- Michel Platini abriu nova ação na França contra a Fifa e Gianni Infantino, alegando operação para inviabilizar sua candidatura à presidência da entidade há uma década, com acusações de denúncia caluniosa e tráfico de influência.
- A ação remete ao escândalo de 2015, quando pagamento de Platini em 2011 levou à sua suspensão e à passagem de Infantino para a liderança da Fifa em 2016.
- O ex-jogador sustenta que houve uma estratégia coordenada para abrir caminho para a eleição de Infantino e afastá-lo do pleito.
- Platini e Blatter travam há anos uma batalha judicial na Suíça, com acusações de fraude, falsificação e gestão desleal; a dupla foi absolvida e a decisão tornou-se definitiva em 2025.

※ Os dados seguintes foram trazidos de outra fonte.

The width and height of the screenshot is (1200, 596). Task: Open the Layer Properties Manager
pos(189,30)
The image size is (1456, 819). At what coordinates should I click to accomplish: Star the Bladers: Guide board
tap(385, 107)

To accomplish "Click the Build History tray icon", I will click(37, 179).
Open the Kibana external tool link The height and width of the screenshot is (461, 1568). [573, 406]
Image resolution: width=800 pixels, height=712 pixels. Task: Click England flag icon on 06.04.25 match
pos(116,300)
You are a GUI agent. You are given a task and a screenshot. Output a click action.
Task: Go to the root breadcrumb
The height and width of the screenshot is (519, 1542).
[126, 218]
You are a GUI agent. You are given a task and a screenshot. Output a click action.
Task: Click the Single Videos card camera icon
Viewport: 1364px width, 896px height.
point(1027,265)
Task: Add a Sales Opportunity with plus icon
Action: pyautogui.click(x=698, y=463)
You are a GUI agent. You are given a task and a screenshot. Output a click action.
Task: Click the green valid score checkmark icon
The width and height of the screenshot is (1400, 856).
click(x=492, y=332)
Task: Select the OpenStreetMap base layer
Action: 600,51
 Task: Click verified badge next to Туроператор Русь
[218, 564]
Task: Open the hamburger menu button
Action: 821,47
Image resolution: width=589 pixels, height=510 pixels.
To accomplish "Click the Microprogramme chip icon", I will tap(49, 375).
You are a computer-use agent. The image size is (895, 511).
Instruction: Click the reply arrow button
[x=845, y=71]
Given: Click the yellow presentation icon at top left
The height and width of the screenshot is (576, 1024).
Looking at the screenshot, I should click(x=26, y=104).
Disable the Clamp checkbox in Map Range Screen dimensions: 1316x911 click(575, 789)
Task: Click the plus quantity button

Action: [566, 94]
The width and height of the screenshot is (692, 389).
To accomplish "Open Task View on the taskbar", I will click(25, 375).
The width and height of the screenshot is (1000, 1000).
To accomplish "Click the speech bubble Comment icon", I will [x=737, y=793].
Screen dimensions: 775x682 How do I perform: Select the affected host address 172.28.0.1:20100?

- O objetivo é responsabilizar civil e criminalmente os envolvidos e obter reparação pelos danos à carreira política de Platini no futebol.
Michel Platini abriu nova ação judicial contra a Fifa e Gianni Infantino, na França, alegando conspiração para impedir sua candidatura à presidência da entidade. A denúncia envolve acusações como calúnia e tráfico de influência, apontando participação de ex-dirigentes e autoridades em um movimento coordenado há mais de uma década.
O caso remonta ao escândalo de 2015, quando Platini era favorito para suceder Joseph Blatter. Um pagamento de 2011 investigado na época levou à suspensão do francês e à suspensão de sua candidatura. Infantino, então poucos anos na Uefa, assumiu o protagonismo e venceu em 2016.
Nos anos seguintes, Platini e Blatter travaram uma disputa judicial na Suíça. Foram acusados de fraude, falsificação e gestão desleal por causa do pagamento da Fifa. As ações passaram por duas instâncias e a decisão foi ditada em 2025, com absolvição de ambos.
Agora, Platini busca responsabilização civil e criminal dos envolvidos e reparação pelos danos à sua carreira política no futebol. A defesa sustenta que os bastidores contribuíram para inviabilizar a candidatura na eleição presidencial da Fifa. A ação chega perto da Copa do Mundo de 2026.
Contexto histórico
A queixa atual faz ligações diretas com o período que levou à ascensão de Infantino à presidência da Fifa. O posicionamento do ex-jogador francês é de que houve uma operação estruturada para favorecer o suíço. O desfecho pode reabrir debates sobre decisões de 2015 a 2016.